**Exercise description**
Among the records, how many lines carry the string "showing"? Give that number with nothing added.

====

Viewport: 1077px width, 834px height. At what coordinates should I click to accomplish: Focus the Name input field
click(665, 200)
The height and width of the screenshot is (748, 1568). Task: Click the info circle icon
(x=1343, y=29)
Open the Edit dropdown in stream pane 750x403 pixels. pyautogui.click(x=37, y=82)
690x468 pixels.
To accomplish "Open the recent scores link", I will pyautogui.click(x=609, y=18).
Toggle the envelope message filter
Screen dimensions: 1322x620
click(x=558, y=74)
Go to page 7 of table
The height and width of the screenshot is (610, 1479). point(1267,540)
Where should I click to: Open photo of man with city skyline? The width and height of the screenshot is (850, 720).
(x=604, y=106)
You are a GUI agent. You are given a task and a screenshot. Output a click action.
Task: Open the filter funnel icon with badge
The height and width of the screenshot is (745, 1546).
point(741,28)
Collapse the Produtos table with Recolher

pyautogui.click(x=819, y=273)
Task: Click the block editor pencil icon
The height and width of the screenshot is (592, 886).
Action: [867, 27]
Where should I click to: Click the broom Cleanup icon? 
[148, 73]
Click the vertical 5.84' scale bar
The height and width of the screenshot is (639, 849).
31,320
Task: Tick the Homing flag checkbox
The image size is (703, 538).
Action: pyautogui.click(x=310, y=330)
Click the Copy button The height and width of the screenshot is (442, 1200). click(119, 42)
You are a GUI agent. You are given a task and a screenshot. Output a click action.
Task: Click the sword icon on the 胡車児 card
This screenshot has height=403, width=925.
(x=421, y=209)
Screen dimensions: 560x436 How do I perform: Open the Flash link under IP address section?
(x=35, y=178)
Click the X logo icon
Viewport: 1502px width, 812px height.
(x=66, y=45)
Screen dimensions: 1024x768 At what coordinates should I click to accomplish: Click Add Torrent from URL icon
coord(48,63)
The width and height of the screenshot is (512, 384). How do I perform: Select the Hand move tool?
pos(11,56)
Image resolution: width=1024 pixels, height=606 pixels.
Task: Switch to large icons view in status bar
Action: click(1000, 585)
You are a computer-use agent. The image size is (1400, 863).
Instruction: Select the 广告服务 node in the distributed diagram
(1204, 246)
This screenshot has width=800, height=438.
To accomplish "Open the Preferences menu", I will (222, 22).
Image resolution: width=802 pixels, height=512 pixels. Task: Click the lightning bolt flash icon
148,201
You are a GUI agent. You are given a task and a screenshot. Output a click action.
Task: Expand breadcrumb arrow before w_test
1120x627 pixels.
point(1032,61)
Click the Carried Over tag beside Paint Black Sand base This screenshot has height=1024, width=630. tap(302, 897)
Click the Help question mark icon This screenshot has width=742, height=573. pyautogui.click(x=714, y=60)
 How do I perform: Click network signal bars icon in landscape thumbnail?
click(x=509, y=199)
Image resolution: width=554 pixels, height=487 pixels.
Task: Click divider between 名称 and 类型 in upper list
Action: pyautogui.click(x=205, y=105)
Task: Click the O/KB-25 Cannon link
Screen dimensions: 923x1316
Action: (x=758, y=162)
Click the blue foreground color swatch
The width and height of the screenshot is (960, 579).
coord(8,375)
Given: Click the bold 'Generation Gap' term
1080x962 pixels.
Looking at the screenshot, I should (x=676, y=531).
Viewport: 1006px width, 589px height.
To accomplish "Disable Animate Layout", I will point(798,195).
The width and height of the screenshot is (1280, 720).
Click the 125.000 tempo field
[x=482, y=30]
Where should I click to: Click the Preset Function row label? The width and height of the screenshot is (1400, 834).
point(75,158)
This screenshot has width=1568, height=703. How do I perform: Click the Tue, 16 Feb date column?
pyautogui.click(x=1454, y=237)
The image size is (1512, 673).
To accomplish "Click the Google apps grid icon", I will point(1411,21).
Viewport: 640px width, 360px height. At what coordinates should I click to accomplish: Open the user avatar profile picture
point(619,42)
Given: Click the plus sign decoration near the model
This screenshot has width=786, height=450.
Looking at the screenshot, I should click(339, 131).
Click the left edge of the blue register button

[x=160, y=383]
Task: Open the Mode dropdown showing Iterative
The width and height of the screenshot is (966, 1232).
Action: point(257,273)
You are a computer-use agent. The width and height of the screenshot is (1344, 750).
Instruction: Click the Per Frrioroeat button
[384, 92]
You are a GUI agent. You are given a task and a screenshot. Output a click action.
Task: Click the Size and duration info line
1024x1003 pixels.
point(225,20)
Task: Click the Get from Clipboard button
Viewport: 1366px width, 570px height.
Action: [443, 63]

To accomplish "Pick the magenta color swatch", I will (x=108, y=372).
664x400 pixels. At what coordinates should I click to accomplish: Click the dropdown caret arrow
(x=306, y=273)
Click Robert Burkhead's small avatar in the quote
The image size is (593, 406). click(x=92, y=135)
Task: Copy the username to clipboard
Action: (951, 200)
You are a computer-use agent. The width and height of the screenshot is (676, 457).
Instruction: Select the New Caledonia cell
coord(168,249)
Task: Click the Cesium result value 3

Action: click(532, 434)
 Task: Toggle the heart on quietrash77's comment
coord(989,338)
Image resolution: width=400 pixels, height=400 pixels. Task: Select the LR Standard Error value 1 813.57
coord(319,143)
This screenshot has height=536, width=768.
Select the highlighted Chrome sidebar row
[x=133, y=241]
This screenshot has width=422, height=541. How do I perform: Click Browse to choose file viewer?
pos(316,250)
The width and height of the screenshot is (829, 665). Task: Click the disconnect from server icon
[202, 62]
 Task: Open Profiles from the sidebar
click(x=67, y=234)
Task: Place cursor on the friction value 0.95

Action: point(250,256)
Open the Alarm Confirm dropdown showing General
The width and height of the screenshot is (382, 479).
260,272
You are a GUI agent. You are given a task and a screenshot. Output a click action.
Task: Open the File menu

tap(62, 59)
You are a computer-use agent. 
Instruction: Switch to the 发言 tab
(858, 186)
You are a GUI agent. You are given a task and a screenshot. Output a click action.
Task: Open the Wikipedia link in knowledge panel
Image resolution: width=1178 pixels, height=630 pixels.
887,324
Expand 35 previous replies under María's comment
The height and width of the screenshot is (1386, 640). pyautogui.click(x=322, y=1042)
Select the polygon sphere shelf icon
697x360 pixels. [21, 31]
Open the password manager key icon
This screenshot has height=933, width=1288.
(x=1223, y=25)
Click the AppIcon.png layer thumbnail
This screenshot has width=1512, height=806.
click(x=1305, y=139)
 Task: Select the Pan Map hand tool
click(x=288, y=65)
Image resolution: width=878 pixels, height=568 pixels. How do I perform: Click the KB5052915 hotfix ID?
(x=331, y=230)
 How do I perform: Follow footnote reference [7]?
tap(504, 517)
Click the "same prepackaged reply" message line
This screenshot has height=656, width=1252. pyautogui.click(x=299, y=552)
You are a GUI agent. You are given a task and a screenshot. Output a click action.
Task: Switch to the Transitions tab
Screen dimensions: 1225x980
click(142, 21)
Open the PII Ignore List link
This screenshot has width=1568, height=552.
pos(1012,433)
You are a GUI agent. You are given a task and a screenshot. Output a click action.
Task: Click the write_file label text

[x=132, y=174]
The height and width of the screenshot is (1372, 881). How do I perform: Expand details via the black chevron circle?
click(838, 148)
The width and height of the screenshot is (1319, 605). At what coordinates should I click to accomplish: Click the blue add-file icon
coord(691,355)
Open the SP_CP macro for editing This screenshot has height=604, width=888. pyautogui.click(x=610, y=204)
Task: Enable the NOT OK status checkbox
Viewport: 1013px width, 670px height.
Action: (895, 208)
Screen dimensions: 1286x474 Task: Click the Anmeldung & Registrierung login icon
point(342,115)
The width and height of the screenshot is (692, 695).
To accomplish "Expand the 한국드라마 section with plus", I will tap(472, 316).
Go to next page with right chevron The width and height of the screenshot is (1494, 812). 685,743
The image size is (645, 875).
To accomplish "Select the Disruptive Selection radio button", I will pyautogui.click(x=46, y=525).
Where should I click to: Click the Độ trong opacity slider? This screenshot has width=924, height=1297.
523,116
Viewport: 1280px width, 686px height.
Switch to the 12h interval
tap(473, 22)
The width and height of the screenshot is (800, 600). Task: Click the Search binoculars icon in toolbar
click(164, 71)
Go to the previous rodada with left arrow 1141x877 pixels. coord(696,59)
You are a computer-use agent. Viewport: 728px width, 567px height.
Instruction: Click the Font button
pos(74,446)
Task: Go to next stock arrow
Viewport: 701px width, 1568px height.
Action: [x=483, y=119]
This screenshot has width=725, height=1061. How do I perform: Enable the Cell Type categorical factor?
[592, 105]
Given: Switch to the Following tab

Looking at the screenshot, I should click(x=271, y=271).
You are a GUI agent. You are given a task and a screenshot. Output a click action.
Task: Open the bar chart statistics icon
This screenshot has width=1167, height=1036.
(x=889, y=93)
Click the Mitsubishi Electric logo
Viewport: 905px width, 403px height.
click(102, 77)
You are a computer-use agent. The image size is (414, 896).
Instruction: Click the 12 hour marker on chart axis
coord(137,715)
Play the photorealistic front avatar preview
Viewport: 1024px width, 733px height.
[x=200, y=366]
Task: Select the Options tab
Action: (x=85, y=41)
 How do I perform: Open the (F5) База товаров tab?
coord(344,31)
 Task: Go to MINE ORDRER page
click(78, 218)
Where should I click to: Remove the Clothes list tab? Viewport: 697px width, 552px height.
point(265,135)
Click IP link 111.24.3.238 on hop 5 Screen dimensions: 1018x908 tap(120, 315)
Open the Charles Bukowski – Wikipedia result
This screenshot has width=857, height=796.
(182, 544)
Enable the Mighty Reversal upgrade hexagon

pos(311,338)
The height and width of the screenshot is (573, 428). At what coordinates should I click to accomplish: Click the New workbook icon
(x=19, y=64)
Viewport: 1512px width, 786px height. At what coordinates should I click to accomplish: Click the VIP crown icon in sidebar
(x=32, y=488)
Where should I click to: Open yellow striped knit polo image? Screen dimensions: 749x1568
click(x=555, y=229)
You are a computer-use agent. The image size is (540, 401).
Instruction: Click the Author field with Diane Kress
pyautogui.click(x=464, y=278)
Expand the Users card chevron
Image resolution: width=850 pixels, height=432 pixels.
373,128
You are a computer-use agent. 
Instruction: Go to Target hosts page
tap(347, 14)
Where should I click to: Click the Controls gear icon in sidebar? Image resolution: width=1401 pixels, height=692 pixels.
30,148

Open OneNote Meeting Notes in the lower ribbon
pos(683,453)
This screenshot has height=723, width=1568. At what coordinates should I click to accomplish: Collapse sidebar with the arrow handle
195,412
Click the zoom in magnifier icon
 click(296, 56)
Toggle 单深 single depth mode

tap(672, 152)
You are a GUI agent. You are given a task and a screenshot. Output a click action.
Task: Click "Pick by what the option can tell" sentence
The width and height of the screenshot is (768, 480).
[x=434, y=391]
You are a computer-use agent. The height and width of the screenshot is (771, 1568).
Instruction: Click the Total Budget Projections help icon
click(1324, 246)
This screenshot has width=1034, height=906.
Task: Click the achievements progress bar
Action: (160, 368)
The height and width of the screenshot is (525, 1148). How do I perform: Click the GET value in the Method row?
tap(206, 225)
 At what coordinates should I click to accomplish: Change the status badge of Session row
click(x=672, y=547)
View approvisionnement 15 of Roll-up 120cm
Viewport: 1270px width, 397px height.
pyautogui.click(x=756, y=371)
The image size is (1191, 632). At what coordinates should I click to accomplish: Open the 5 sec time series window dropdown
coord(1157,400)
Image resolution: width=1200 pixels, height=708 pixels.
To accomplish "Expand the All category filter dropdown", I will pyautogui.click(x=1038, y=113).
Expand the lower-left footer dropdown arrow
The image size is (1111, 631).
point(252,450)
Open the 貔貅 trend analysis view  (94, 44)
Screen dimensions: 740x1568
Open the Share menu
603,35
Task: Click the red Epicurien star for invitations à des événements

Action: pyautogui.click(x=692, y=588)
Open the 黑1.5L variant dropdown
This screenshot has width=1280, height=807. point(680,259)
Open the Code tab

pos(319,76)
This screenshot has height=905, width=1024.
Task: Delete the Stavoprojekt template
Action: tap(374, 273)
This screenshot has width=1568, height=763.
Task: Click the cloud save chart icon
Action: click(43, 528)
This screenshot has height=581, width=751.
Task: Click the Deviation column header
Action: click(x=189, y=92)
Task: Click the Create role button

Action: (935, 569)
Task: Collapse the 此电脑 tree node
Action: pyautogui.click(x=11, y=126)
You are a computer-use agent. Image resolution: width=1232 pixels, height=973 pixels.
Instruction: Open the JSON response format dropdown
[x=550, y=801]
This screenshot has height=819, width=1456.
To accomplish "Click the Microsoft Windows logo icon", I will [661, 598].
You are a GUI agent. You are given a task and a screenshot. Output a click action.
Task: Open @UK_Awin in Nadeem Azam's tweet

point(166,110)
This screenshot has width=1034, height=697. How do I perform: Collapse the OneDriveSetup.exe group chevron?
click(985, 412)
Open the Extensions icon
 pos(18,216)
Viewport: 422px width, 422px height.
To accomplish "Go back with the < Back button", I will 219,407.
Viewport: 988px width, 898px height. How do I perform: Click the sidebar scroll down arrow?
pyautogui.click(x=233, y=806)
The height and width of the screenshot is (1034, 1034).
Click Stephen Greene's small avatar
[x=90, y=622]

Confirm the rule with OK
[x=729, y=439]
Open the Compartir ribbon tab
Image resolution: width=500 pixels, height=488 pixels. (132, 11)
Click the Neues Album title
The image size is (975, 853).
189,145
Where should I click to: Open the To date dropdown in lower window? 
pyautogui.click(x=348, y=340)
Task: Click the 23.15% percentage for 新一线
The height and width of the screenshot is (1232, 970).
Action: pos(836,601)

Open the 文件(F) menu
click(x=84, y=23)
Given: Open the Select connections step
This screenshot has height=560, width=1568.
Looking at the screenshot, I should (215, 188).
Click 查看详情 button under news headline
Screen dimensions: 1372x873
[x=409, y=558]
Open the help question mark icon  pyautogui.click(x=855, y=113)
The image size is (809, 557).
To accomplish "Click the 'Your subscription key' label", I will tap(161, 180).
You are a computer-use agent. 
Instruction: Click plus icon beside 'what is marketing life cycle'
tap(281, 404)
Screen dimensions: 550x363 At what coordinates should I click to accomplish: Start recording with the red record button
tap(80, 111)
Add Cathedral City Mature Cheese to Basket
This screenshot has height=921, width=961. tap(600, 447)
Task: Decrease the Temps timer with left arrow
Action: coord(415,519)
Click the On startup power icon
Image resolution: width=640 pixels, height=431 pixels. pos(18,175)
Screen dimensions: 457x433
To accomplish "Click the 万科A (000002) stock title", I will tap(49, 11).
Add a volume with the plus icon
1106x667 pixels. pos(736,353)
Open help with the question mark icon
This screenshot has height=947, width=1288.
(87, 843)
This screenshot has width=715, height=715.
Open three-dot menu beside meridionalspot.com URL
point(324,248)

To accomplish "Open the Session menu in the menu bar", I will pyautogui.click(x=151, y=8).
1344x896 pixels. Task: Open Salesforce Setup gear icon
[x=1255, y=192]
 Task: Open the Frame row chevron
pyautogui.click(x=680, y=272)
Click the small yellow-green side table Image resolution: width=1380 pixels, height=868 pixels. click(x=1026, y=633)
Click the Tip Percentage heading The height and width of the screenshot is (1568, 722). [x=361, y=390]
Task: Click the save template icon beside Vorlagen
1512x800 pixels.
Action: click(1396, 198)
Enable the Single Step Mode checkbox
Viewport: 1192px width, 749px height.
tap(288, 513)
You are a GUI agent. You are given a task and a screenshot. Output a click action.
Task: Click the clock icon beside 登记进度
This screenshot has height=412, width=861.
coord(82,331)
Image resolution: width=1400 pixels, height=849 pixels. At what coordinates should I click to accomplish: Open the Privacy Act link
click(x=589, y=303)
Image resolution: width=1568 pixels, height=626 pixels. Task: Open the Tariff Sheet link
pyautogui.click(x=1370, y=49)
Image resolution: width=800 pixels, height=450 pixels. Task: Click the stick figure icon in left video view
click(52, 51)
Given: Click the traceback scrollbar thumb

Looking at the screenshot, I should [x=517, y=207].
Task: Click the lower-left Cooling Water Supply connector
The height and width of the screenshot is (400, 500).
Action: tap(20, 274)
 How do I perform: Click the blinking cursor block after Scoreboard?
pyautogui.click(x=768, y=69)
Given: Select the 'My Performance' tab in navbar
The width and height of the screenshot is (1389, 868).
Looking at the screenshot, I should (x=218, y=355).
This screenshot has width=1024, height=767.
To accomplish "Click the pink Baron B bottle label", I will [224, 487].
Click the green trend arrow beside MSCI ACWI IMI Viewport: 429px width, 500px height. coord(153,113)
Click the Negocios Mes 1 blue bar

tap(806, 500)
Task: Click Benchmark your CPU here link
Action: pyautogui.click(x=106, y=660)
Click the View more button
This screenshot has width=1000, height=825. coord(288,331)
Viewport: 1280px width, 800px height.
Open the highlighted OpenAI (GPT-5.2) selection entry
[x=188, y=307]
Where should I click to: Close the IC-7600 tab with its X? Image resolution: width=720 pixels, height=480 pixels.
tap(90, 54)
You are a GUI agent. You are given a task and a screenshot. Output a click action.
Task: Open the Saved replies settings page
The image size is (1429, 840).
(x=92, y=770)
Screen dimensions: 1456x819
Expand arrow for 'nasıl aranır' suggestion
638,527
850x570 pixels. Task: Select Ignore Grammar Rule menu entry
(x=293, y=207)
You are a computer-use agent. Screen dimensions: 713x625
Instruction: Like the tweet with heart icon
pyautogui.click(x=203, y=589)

====

**Task output**
2